Análise de "Conselho"

  
Sê paciente; espera

que a palavra amadureça

e se desprenda como um fruto

ao passar o vento que a mereça

 
            Este poema é da autoria de António Gedeão, pseudónimo de José Fontinhas, nascido na Póvoa de Atalaia, em 1923, e falecido no Porto, em 2005.

            Embora estejamos na presença de uma única quadra, trata-se de uma verdadeira arte poética, ou seja, um conjunto de princípios que orientam a produção de um texto poético. A estrofe abre com um conselho dirigido ao «tu» para ser paciente. Esse conselho assenta no recurso ao modo imperativo («Sê»), que pressupõe a existência do «tu», do interlocutor do sujeito poético, que recebe a mensagem deste último e dela extrai ensinamentos sobre a arte de escrever poesia. Deste modo, é possível concluir que o texto pressupõe uma finalidade didática, visto que se apresenta como um ensinamento dirigido a todos aqueles que procuram exercer a atividade poética.

            A “explicação” desse “conselho” é desenvolvida no resto da composição poética a partir do recurso à metáfora e a nova comparação. Estes recursos estilísticos destacam a naturalidade que deve estar na origem do texto poético, associado metaforicamente a um fruto que, depois de amadurecido, se desprende naturalmente do ramo da árvore. A metáfora do amadurecimento pode também remeter para a ideia da reformulação / reescrita do texto: o escritor escreve e, depois, corrige, reformula até encontrar a «versão» que o satisfaça. Por outro lado, a metáfora e a comparação insinuam também a paciência e a espera que o processo criativo, o processo de escrita implicam.

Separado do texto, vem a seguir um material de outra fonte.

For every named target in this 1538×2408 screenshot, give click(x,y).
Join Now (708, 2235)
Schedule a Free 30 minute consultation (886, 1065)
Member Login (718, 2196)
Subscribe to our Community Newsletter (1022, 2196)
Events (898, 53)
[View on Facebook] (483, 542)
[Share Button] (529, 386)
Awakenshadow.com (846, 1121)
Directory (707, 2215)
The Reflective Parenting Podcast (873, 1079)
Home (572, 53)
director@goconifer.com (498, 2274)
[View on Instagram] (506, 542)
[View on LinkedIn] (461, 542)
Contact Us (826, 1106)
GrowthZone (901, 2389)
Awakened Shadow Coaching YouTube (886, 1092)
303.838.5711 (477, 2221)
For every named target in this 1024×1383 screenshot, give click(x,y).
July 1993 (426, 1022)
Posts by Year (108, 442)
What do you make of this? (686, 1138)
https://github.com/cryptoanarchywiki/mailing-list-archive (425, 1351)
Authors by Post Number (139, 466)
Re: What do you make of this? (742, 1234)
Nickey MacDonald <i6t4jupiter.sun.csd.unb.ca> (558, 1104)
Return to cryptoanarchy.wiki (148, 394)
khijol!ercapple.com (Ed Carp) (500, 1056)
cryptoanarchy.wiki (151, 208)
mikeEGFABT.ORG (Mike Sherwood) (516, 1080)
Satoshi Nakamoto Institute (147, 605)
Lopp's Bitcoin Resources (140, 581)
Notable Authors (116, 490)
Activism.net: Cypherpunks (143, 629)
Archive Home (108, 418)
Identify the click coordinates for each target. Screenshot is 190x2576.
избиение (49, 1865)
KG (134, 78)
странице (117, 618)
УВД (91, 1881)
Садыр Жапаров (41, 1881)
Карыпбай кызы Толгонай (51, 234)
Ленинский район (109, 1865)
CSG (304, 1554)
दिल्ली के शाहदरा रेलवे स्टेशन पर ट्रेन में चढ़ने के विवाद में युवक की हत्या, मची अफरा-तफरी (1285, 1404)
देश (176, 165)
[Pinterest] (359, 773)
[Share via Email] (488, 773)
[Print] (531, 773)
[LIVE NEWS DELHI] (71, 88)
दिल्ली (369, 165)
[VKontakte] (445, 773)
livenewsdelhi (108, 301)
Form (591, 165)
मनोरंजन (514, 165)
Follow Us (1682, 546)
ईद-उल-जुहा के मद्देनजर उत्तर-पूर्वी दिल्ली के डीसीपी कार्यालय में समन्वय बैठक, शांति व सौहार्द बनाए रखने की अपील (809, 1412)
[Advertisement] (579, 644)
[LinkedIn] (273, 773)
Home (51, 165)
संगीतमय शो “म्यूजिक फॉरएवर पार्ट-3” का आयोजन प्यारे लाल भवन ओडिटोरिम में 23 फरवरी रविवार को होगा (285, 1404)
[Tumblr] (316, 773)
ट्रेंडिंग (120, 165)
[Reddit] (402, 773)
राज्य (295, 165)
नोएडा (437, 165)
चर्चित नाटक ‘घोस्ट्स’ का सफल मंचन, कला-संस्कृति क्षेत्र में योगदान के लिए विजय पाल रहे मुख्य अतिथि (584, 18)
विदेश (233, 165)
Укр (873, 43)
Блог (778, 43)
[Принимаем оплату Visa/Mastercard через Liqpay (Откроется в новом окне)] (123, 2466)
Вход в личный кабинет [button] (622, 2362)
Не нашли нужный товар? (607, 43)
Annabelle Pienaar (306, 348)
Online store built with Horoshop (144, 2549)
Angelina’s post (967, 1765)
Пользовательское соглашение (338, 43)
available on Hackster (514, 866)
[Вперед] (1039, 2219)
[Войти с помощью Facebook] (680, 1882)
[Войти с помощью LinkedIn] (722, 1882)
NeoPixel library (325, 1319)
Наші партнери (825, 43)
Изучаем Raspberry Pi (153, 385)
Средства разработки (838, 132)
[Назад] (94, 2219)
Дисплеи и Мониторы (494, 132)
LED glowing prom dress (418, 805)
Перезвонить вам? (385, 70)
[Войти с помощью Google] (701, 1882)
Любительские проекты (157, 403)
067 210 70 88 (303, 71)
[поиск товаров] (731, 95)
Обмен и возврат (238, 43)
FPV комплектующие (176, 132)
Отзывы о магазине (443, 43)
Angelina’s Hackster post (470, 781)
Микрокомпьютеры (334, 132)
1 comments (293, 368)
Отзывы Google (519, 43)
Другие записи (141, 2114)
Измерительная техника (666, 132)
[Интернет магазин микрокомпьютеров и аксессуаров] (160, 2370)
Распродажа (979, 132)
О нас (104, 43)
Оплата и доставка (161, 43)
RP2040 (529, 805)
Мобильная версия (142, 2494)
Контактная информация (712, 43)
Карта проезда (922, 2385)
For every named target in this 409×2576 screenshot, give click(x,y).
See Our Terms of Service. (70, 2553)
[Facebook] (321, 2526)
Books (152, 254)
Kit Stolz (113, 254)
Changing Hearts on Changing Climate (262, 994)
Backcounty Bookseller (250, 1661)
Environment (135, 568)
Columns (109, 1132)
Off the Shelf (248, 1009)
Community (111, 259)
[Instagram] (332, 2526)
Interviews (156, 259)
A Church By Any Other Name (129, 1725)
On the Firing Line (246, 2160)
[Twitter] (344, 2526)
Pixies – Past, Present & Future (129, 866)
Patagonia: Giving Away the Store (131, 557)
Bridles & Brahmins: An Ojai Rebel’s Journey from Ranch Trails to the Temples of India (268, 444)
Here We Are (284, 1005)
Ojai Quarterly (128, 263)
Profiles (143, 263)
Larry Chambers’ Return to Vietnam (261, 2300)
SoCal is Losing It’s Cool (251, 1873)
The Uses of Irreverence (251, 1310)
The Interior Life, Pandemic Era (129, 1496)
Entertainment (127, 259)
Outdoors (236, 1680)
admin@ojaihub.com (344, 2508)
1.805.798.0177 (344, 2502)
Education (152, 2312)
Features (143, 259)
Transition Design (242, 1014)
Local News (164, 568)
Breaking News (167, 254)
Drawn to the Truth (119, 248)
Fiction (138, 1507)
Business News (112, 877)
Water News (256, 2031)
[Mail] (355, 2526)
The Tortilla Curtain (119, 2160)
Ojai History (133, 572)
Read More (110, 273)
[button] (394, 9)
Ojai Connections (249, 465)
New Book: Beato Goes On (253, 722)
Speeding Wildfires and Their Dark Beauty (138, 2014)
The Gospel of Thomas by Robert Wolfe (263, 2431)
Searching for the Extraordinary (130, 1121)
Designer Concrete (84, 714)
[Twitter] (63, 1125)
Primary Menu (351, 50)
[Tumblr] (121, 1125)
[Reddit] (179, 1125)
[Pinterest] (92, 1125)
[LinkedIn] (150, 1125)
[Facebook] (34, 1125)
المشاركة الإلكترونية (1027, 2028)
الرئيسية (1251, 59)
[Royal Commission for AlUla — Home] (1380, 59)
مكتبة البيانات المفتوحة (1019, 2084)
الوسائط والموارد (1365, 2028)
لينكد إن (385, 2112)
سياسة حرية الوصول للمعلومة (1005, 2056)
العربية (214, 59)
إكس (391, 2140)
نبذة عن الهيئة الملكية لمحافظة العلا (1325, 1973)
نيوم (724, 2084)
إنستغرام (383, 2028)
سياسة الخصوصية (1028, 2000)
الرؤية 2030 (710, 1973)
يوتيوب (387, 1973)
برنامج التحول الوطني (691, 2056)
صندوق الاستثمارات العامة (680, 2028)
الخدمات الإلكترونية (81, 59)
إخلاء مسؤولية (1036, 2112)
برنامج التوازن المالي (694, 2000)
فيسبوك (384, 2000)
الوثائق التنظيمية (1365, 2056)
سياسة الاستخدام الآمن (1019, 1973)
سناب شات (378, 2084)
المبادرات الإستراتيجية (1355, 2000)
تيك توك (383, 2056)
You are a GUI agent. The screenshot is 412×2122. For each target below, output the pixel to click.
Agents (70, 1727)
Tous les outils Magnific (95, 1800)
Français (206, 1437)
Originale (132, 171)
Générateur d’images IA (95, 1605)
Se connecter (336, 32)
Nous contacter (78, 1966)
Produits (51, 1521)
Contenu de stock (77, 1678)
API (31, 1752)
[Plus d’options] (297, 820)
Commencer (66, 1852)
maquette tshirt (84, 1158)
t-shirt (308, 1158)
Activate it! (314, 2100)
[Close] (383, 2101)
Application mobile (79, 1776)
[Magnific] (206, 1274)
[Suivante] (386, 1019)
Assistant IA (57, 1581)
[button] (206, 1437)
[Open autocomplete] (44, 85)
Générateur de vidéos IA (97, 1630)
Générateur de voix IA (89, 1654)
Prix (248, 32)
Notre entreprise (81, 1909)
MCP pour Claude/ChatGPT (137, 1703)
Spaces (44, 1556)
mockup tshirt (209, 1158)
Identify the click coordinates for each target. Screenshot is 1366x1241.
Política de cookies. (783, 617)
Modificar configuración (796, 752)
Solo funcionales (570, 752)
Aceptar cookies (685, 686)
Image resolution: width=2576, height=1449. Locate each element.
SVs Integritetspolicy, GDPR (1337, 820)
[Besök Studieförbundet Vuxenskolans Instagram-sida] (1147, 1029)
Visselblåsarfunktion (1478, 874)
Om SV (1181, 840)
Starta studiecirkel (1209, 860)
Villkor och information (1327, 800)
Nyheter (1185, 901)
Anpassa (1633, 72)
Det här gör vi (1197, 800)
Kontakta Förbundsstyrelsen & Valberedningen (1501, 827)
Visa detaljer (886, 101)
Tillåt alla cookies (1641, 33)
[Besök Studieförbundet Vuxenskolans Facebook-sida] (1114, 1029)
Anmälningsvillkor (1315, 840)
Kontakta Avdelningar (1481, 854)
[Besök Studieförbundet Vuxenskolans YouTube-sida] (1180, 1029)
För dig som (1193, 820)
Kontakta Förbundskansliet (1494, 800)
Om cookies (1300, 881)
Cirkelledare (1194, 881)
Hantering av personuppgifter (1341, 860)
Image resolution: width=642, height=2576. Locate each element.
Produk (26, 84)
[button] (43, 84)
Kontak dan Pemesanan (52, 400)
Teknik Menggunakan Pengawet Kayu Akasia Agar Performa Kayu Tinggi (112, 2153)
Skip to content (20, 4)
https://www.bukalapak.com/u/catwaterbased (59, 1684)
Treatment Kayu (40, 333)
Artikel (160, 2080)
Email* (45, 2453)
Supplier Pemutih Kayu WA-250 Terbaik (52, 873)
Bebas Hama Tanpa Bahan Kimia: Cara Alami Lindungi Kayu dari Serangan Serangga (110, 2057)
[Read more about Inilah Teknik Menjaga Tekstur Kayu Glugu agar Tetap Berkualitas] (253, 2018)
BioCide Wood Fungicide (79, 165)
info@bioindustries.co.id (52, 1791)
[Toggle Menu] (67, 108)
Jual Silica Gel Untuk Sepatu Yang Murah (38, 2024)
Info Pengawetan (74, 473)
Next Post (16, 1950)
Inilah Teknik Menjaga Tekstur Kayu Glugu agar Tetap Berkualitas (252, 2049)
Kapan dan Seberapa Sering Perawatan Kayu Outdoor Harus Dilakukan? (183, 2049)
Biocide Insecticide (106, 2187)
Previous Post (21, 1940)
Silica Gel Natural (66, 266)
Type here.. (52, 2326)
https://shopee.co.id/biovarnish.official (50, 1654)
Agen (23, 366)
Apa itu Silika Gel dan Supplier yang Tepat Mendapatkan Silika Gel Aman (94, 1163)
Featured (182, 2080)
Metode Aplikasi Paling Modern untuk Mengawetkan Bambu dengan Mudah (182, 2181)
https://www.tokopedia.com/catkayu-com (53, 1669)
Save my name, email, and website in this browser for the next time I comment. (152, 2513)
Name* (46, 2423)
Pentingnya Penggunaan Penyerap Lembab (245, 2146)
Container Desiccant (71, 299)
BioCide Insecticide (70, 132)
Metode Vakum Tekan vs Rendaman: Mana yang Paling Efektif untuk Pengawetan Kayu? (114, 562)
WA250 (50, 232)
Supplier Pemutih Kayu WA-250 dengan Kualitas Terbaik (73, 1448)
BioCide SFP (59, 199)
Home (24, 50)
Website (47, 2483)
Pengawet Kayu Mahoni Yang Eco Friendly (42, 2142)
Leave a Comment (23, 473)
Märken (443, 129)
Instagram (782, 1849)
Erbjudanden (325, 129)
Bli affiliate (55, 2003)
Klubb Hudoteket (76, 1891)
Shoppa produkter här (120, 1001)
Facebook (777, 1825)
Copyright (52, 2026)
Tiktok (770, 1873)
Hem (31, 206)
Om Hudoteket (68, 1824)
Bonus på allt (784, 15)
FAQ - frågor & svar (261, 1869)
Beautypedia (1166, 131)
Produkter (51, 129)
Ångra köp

            Esta temática é abordada por António Gedeão em múltiplos poemas, com contornos semelhantes. De acordo com as suas próprias palavras, não era um poeta de inspiração (não era, portanto, o Alberto Caeiro que, de pé, frente à sua secretária, escreveu, de jato, os poemas de O Guardador de Rebanhos), mas um trabalhador, um «artesão» que escrevia o poema «sílaba a sílaba».